By summer, I was well ahead of schedule, and then I walked into my local Borders and noticed they'd rearranged the shelves, primarily to move the teen books into the adult part of the store and farther away from children's books. Most prominent was the manga section, which dwarfed the regular teen book section and was in the center of the store. I knew manga was hugely popular with teens--a friend of mine who teaches high school noted it's all kids are reading. All I knew was they were Japanese illustrated novels. So I decided I wanted to understand what the fuss was about and hit the library, where there were two large spinning racks of manga books. I'll save what I've learned about the genre for another post, and focus instead on what it did to my plan.

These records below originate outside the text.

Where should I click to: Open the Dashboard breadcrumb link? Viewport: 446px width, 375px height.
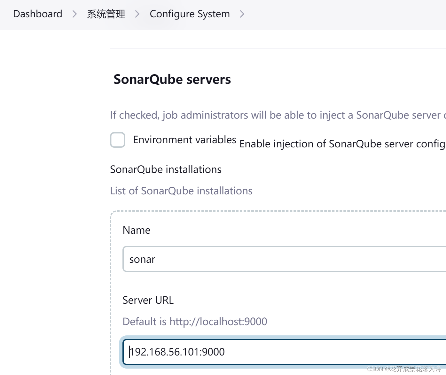click(x=37, y=14)
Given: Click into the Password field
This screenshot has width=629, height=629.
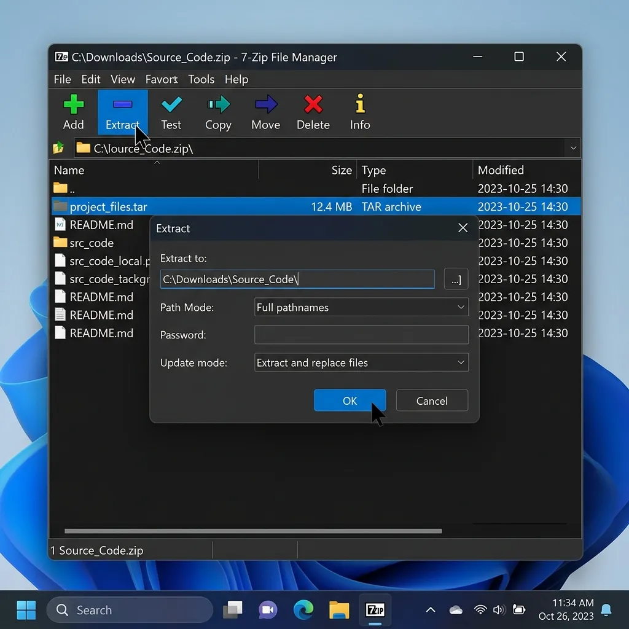Looking at the screenshot, I should [x=361, y=335].
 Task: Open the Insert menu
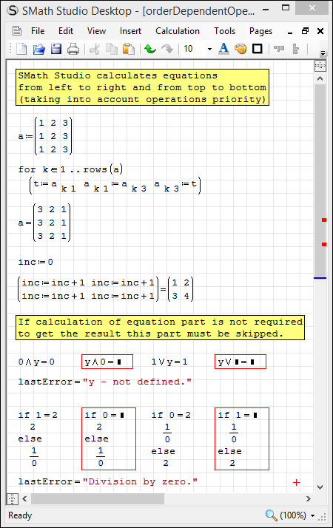pyautogui.click(x=130, y=31)
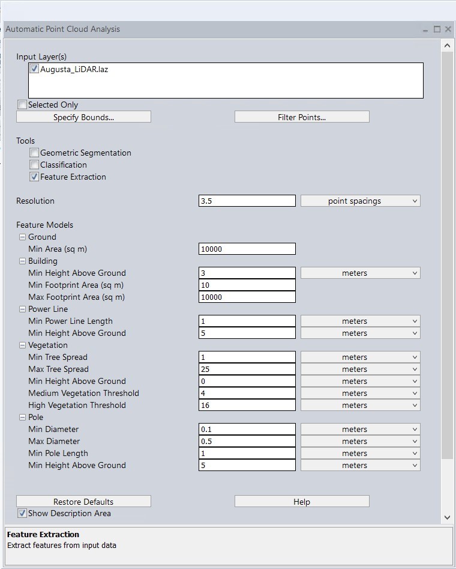This screenshot has height=569, width=456.
Task: Click the scrollbar down arrow
Action: coord(447,517)
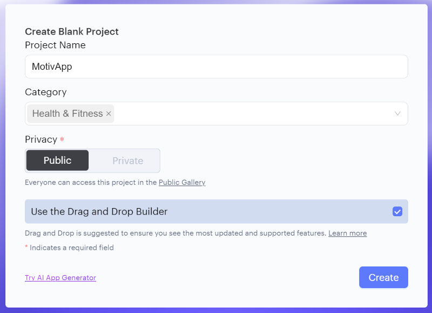Click the Indicates a required field note
This screenshot has width=432, height=313.
point(71,248)
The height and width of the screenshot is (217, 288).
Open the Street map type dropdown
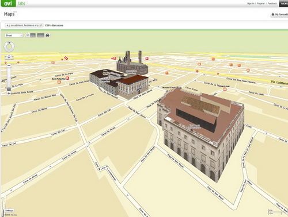14,36
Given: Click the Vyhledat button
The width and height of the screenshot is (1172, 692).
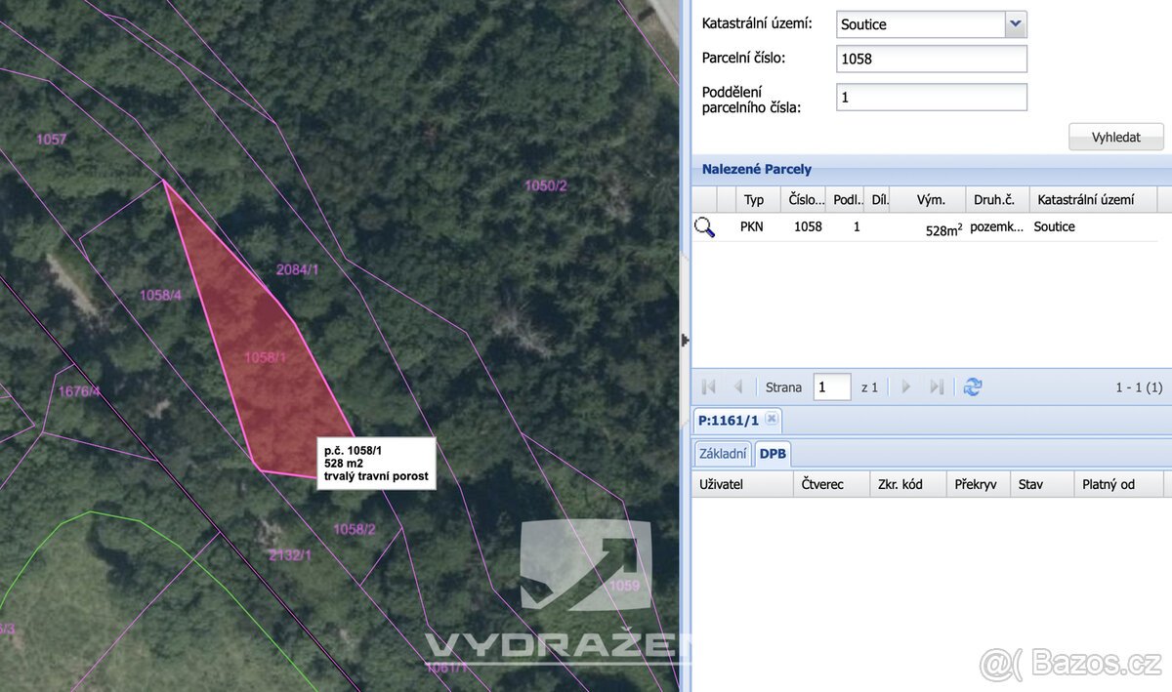Looking at the screenshot, I should [1116, 137].
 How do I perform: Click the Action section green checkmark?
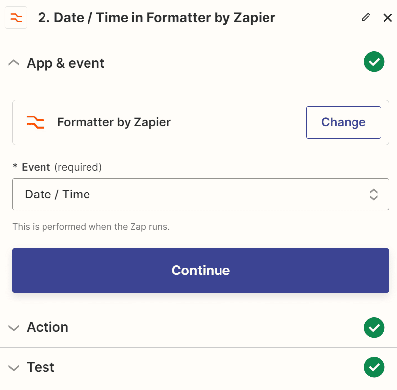point(374,328)
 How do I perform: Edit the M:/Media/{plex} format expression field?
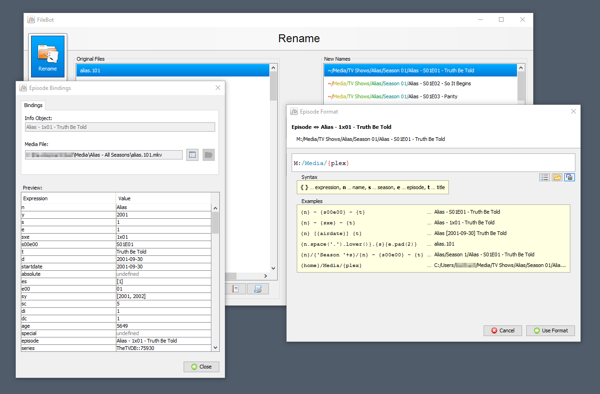433,163
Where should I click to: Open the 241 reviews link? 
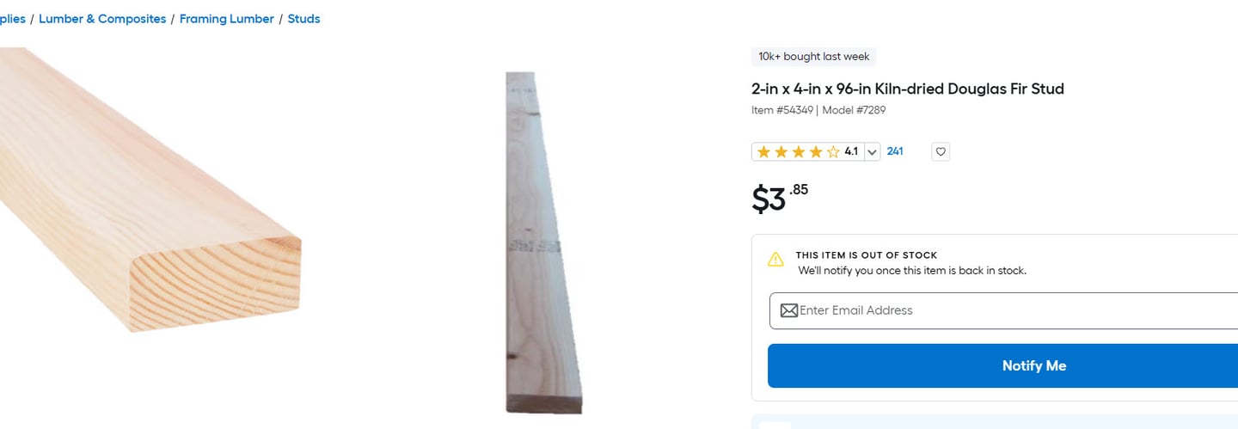(895, 151)
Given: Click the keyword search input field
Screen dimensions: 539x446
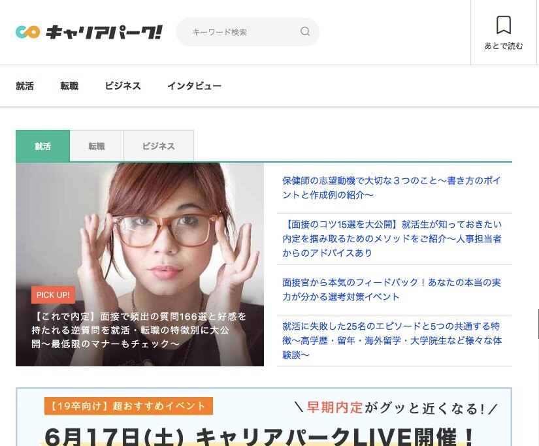Looking at the screenshot, I should 242,32.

Manga books can be read in about an hour or two, and I was reading about nine a week. I played with different ways of counting them--a full series would count as one, ten mangas would count as one regular book, etc.. after all, they're books, in a different genre, and I finished them, so they should technically count...but that made it too easy. So I decided none of them would count, and now was barely ahead and had to catch up.
So, here it is, second week of November, and I'm at 48 books read (not counting any manga). Things are looking good, but I don't know if the holidays will mean more or less reading time. Still, I'm confident, so when I've finished number 52 I'll post again, and talk about the top books I've read this year. Until then, I better get back to reading!

2 comments:

Amanda said...

Ok, so I am going to leave it up to you to let me know what is good to read! I think at this point I am lucky to read a book every two months. So they have to be good! Please let me know every time you read something really good! Then I will not waste time on anything boring! Right now I am hooked on Elizabeth Chadwick books, which I find interesting. Pretty impressive that you are reading a book every week, on top of work!

Chrissy1018 said...

Even more impressive that you just had a baby yesterday! Hope she's doing well, I don't know how you have the energy to read my ramblings, let alone comment.
My plan is once I've met my 52-book goal, I'll talk about my favorites. I've not read Elizabeth Chadwick, but I looked her up and saw she writes historical fiction. Do you like that period, historical fiction in general, fiction in general?